To do - Rewrite the data below so that each "Where should I click to" becomes "What should I click to", keeping every other part unchanged.

Source records -

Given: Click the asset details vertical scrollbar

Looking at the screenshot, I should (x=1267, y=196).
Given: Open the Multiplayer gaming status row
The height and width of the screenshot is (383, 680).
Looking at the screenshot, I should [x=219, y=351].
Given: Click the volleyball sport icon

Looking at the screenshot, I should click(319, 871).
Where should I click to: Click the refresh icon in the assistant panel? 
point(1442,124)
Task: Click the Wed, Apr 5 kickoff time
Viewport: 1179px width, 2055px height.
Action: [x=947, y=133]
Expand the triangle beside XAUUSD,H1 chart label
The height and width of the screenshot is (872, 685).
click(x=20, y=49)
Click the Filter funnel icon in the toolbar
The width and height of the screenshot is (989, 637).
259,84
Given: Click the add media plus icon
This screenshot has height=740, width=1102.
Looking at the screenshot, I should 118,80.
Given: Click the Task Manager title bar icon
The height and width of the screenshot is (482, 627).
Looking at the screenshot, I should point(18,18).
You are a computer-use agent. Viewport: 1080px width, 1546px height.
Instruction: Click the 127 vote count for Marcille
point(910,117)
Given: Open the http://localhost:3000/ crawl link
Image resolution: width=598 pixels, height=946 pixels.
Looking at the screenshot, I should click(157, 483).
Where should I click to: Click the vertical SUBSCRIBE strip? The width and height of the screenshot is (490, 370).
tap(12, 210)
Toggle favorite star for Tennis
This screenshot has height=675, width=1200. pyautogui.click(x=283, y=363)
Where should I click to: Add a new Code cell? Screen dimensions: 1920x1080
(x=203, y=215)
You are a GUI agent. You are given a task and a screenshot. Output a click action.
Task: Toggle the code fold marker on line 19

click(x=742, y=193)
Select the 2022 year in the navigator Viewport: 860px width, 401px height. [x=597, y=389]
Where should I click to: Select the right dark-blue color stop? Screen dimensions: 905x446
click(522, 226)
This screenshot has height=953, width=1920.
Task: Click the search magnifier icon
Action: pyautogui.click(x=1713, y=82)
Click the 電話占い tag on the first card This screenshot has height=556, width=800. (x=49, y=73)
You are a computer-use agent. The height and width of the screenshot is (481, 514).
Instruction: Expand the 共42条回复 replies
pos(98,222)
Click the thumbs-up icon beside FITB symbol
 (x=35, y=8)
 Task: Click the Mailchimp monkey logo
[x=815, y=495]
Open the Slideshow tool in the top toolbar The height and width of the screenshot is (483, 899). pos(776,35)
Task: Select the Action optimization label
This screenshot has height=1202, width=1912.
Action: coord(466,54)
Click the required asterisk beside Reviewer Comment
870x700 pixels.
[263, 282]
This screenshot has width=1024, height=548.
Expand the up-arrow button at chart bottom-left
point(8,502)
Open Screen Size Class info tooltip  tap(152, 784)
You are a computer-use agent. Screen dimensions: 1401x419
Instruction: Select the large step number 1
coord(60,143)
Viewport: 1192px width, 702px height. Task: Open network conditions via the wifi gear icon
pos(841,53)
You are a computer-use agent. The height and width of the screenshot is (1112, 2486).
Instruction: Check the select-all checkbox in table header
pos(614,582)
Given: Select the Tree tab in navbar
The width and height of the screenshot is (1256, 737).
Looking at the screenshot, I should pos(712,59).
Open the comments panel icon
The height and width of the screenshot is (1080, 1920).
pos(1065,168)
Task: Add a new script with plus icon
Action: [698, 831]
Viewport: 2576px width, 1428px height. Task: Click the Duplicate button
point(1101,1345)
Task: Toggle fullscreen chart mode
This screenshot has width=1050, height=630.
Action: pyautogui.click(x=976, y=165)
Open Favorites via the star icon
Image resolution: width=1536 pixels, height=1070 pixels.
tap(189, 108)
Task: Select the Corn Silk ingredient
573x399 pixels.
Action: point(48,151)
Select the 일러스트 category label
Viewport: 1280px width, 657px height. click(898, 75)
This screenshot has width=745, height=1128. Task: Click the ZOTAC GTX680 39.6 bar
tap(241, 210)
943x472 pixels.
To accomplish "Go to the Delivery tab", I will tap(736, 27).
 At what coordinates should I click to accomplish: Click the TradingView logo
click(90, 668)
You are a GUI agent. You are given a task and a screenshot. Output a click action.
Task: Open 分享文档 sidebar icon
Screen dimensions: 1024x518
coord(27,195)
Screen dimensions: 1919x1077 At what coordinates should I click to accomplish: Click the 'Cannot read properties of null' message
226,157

Exercise response -
Given: Click the asset details vertical scrollbar

Looking at the screenshot, I should (x=1267, y=196).
Given: Open the Multiplayer gaming status row
The height and width of the screenshot is (383, 680).
Looking at the screenshot, I should [x=219, y=351].
Given: Click the volleyball sport icon

Looking at the screenshot, I should click(319, 871).
What should I click to: Click the refresh icon in the assistant panel? 
point(1442,124)
Task: Click the Wed, Apr 5 kickoff time
Viewport: 1179px width, 2055px height.
Action: [x=947, y=133]
Expand the triangle beside XAUUSD,H1 chart label
The height and width of the screenshot is (872, 685).
click(x=20, y=49)
Click the Filter funnel icon in the toolbar
The width and height of the screenshot is (989, 637).
259,84
Given: Click the add media plus icon
This screenshot has height=740, width=1102.
Looking at the screenshot, I should 118,80.
Given: Click the Task Manager title bar icon
The height and width of the screenshot is (482, 627).
Looking at the screenshot, I should point(18,18).
You are a computer-use agent. Viewport: 1080px width, 1546px height.
Instruction: Click the 127 vote count for Marcille
point(910,117)
Given: Open the http://localhost:3000/ crawl link
Image resolution: width=598 pixels, height=946 pixels.
Looking at the screenshot, I should click(157, 483).
What should I click to: Click the vertical SUBSCRIBE strip? The width and height of the screenshot is (490, 370).
tap(12, 210)
Toggle favorite star for Tennis
This screenshot has height=675, width=1200. pyautogui.click(x=283, y=363)
What should I click to: Add a new Code cell? Screen dimensions: 1920x1080
(x=203, y=215)
You are a GUI agent. You are given a task and a screenshot. Output a click action.
Task: Toggle the code fold marker on line 19

click(x=742, y=193)
Select the 2022 year in the navigator Viewport: 860px width, 401px height. [x=597, y=389]
What should I click to: Select the right dark-blue color stop? Screen dimensions: 905x446
click(522, 226)
This screenshot has height=953, width=1920.
Task: Click the search magnifier icon
Action: pyautogui.click(x=1713, y=82)
Click the 電話占い tag on the first card This screenshot has height=556, width=800. (x=49, y=73)
You are a computer-use agent. The height and width of the screenshot is (481, 514).
Instruction: Expand the 共42条回复 replies
pos(98,222)
Click the thumbs-up icon beside FITB symbol
 (x=35, y=8)
 Task: Click the Mailchimp monkey logo
[x=815, y=495]
Open the Slideshow tool in the top toolbar The height and width of the screenshot is (483, 899). pos(776,35)
Task: Select the Action optimization label
This screenshot has height=1202, width=1912.
Action: coord(466,54)
Click the required asterisk beside Reviewer Comment
870x700 pixels.
[263, 282]
This screenshot has width=1024, height=548.
Expand the up-arrow button at chart bottom-left
point(8,502)
Open Screen Size Class info tooltip  tap(152, 784)
You are a computer-use agent. Screen dimensions: 1401x419
Instruction: Select the large step number 1
coord(60,143)
Viewport: 1192px width, 702px height. Task: Open network conditions via the wifi gear icon
pos(841,53)
You are a computer-use agent. The height and width of the screenshot is (1112, 2486).
Instruction: Check the select-all checkbox in table header
pos(614,582)
Given: Select the Tree tab in navbar
The width and height of the screenshot is (1256, 737).
Looking at the screenshot, I should pos(712,59).
Open the comments panel icon
The height and width of the screenshot is (1080, 1920).
pos(1065,168)
Task: Add a new script with plus icon
Action: [698, 831]
Viewport: 2576px width, 1428px height. Task: Click the Duplicate button
point(1101,1345)
Task: Toggle fullscreen chart mode
This screenshot has width=1050, height=630.
Action: pyautogui.click(x=976, y=165)
Open Favorites via the star icon
Image resolution: width=1536 pixels, height=1070 pixels.
tap(189, 108)
Task: Select the Corn Silk ingredient
573x399 pixels.
Action: point(48,151)
Select the 일러스트 category label
Viewport: 1280px width, 657px height. click(898, 75)
This screenshot has width=745, height=1128. Task: Click the ZOTAC GTX680 39.6 bar
tap(241, 210)
943x472 pixels.
To accomplish "Go to the Delivery tab", I will tap(736, 27).
 At what coordinates should I click to accomplish: Click the TradingView logo
click(90, 668)
You are a GUI agent. You are given a task and a screenshot. Output a click action.
Task: Open 分享文档 sidebar icon
Screen dimensions: 1024x518
coord(27,195)
Screen dimensions: 1919x1077 At what coordinates should I click to accomplish: Click the 'Cannot read properties of null' message
226,157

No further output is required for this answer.